## Description of the task
Go over the records and copy every line with the string "vertical".

(Dataset entries)
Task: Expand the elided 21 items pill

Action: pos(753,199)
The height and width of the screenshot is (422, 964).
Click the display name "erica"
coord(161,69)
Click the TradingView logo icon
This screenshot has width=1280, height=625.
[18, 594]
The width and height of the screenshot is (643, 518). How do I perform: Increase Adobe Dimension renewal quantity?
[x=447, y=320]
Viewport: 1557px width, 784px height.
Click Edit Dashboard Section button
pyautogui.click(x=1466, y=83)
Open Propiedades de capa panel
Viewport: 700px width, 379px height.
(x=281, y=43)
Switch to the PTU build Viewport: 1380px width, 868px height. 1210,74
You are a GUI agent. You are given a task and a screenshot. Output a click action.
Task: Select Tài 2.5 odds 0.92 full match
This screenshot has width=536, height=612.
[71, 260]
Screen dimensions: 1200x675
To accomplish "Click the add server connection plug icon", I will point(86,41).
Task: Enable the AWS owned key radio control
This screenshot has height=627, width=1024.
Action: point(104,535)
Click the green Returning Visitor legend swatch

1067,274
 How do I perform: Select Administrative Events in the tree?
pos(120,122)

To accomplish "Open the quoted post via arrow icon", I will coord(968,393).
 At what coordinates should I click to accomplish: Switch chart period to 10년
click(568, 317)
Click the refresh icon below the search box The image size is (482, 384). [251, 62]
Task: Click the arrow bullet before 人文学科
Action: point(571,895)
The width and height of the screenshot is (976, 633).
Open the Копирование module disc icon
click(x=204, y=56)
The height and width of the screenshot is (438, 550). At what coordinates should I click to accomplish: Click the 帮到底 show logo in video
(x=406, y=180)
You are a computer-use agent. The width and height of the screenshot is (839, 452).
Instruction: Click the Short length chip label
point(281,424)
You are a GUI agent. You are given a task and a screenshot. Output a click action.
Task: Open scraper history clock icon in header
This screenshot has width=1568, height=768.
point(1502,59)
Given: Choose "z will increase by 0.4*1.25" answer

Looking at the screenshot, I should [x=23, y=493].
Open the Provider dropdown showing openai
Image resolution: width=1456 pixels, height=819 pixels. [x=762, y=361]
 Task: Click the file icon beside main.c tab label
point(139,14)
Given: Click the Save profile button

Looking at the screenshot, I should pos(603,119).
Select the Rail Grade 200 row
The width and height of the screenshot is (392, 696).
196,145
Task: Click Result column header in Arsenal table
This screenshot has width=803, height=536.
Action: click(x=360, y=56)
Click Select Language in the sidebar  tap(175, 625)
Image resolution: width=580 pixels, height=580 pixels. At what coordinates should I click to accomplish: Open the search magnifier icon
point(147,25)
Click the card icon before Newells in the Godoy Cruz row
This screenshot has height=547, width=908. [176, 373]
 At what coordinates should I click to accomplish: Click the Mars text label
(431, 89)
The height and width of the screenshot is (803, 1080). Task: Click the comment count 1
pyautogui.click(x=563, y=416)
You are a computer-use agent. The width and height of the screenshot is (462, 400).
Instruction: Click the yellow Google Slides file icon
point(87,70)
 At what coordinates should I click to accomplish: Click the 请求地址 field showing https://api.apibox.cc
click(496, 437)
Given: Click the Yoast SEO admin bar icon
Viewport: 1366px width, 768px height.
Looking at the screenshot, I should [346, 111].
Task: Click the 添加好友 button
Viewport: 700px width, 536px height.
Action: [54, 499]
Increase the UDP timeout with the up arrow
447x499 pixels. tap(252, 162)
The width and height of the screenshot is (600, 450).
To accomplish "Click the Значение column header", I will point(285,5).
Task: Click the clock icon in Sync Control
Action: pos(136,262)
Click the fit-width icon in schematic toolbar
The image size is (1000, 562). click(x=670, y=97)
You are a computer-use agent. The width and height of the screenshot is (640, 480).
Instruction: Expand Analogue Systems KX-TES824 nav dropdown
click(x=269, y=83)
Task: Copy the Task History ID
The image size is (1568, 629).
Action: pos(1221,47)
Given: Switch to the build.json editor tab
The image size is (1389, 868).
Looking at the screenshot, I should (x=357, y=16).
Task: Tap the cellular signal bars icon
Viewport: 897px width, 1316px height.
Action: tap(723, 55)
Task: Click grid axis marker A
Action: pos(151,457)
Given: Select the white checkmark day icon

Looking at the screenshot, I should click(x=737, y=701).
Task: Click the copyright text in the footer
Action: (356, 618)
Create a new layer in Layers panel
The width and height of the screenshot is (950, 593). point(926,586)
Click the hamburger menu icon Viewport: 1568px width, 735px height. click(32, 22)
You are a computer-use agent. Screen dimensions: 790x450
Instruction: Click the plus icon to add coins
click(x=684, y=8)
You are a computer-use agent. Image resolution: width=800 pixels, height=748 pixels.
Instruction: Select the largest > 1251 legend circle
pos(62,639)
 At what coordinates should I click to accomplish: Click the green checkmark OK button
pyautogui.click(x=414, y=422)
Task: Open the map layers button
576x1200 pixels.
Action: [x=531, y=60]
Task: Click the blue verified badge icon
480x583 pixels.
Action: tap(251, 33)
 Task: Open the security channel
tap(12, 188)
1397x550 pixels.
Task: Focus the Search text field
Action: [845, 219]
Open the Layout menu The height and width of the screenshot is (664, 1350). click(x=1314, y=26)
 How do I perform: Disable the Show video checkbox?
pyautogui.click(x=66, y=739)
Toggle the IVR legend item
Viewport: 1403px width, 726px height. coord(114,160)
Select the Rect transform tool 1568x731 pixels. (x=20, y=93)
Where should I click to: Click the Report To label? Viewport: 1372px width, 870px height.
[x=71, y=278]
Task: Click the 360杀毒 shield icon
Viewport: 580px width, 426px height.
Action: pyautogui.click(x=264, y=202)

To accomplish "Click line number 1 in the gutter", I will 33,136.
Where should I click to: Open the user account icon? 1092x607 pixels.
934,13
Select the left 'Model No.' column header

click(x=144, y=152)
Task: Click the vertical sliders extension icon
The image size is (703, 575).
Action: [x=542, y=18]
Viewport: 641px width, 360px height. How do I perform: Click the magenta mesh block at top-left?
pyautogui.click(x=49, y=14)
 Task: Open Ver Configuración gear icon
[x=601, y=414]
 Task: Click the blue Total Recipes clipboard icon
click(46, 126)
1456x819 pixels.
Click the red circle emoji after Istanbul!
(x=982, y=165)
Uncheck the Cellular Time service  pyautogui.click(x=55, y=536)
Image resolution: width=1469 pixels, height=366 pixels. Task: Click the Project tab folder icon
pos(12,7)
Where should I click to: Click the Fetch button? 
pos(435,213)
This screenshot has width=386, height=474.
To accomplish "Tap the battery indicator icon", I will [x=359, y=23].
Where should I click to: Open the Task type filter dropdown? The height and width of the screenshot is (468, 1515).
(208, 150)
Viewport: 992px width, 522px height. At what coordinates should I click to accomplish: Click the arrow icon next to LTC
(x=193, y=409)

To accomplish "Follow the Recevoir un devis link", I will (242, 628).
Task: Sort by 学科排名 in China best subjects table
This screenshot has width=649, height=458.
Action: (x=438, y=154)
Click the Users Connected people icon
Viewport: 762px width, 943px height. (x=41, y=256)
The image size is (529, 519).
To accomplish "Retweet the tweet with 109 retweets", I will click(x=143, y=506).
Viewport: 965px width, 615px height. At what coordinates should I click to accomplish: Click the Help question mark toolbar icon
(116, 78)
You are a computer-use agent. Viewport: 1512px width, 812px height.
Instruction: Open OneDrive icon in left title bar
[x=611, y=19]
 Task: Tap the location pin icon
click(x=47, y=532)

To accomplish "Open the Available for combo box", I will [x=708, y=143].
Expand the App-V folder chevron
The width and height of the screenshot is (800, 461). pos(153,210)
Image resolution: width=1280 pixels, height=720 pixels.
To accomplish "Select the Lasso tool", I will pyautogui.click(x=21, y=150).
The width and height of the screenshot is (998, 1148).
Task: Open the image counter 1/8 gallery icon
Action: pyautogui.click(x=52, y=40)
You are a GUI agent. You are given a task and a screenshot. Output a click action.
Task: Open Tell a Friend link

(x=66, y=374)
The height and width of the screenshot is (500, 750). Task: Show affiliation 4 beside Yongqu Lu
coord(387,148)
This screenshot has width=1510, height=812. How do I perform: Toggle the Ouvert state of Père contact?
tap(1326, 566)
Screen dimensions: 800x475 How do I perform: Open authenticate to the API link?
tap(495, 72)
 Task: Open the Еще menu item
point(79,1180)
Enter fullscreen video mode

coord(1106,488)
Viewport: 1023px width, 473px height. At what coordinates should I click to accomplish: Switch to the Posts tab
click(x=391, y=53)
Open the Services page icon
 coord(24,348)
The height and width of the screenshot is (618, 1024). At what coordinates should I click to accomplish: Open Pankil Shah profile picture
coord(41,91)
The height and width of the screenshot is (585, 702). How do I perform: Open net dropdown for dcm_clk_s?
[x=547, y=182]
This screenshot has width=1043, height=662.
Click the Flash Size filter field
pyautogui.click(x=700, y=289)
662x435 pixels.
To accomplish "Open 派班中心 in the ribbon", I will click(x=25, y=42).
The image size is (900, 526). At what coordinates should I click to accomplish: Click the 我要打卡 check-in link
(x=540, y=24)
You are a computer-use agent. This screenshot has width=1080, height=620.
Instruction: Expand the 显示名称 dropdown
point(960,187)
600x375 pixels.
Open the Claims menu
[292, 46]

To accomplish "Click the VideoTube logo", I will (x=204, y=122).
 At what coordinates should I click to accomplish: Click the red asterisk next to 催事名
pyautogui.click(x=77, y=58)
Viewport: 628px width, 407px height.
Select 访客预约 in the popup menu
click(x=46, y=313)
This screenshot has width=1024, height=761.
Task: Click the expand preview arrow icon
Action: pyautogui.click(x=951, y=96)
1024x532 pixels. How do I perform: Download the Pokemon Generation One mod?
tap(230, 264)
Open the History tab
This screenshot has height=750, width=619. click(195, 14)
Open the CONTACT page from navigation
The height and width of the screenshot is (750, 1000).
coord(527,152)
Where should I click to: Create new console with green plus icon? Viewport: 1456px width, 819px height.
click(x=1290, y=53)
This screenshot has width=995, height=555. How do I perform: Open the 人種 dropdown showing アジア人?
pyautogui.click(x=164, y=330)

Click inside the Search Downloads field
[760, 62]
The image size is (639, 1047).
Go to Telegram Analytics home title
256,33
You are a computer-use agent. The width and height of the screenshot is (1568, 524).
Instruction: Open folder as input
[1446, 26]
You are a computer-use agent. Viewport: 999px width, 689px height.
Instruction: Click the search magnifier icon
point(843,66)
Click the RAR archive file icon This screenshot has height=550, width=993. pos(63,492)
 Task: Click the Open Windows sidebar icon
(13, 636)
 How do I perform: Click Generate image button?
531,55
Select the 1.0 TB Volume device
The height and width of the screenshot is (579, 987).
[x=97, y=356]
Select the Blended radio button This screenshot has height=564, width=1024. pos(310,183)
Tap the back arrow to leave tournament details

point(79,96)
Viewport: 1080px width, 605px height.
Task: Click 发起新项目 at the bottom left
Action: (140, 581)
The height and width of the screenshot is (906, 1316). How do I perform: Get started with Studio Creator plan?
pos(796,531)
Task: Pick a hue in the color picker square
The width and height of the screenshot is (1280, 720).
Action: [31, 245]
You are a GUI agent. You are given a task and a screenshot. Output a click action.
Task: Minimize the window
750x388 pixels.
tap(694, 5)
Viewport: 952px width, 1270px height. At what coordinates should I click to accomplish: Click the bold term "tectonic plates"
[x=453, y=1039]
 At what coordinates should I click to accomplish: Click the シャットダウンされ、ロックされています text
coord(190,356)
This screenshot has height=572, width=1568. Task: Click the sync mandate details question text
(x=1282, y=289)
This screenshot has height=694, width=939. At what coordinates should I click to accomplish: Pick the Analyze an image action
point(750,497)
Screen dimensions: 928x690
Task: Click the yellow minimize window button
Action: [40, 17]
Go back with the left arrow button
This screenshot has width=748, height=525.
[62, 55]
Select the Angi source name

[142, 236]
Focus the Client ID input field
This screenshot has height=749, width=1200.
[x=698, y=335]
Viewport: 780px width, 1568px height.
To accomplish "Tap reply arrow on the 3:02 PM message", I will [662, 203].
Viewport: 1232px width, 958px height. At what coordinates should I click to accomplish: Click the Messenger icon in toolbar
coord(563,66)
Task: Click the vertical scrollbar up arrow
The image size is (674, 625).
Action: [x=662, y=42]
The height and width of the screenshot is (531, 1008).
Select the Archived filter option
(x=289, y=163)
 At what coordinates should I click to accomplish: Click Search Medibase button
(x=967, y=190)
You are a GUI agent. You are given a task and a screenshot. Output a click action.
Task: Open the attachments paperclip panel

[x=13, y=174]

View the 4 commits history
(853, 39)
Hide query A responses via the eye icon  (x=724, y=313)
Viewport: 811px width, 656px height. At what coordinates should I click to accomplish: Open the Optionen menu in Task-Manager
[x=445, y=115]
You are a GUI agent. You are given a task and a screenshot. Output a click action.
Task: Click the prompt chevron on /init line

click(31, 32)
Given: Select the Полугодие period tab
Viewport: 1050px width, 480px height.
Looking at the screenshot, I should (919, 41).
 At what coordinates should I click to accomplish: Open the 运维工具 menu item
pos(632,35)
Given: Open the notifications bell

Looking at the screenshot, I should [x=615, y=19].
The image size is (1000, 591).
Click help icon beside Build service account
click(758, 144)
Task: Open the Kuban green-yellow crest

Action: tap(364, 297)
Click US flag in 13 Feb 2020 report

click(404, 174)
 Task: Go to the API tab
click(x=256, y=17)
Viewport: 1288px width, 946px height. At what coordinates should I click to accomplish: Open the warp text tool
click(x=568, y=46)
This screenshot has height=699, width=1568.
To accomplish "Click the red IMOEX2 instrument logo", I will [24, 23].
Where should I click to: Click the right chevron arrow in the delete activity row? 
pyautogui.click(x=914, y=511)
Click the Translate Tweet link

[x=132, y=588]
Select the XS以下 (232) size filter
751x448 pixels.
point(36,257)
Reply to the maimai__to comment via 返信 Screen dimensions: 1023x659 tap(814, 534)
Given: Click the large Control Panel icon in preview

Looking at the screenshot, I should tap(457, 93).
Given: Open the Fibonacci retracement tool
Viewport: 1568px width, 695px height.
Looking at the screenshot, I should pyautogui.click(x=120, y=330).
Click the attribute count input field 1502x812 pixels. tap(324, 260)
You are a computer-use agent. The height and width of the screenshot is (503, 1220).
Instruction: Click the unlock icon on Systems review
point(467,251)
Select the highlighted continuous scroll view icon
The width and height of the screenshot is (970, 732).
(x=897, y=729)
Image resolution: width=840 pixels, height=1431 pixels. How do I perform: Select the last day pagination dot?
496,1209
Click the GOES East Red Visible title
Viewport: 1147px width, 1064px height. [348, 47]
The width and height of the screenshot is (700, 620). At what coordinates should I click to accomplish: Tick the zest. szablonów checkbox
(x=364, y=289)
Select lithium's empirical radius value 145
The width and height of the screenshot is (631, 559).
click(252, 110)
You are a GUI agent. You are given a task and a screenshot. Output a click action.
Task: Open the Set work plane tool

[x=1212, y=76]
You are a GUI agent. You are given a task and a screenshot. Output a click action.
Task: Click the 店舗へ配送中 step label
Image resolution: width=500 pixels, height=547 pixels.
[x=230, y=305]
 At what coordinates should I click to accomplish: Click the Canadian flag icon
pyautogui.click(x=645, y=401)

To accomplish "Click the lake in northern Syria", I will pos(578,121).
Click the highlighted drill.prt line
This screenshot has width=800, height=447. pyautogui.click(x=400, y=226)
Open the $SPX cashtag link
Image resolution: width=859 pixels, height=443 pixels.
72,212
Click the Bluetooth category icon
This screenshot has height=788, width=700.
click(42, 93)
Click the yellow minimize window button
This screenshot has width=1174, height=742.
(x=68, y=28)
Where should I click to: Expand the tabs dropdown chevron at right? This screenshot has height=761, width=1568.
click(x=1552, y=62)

## Answer below
Task: Click the vertical sliders extension icon
Task: Click the vertical scrollbar up arrow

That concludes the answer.